_Exercise prompt_
Search the records for lines with the word "navigation" and copy each match.

Records from a dataset
────────────────

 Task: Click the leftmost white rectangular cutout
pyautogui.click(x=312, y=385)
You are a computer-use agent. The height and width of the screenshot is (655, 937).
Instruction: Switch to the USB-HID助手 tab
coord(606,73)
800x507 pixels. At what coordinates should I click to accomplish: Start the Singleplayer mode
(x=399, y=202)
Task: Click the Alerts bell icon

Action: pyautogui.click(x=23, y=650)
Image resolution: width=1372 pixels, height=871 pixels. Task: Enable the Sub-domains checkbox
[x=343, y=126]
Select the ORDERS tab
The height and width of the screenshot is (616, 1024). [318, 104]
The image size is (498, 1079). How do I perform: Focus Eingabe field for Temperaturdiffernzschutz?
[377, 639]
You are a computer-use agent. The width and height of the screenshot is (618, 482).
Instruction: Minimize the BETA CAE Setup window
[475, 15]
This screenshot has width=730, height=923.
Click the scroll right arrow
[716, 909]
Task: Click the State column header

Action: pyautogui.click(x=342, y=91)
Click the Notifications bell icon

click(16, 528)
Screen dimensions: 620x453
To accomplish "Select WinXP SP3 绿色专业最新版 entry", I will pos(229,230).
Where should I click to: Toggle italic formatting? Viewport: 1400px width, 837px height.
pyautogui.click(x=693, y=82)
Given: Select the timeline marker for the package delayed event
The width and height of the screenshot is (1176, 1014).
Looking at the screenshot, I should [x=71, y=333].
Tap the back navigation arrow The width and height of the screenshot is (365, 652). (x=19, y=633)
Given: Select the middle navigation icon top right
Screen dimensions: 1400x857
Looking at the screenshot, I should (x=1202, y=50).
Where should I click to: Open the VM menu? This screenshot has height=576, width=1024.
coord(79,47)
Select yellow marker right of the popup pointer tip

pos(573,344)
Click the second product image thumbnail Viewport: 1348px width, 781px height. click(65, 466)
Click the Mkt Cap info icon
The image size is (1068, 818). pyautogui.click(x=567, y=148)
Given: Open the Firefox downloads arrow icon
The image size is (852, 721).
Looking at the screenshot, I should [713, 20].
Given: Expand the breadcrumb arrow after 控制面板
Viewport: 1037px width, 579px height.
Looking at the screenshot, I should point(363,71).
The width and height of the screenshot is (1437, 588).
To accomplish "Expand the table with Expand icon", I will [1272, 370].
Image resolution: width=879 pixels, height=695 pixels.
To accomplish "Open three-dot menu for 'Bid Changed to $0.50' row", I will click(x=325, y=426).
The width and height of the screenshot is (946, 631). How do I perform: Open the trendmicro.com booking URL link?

────────────────

_Reply to the task_
Tap the back navigation arrow The width and height of the screenshot is (365, 652). (x=19, y=633)
Given: Select the middle navigation icon top right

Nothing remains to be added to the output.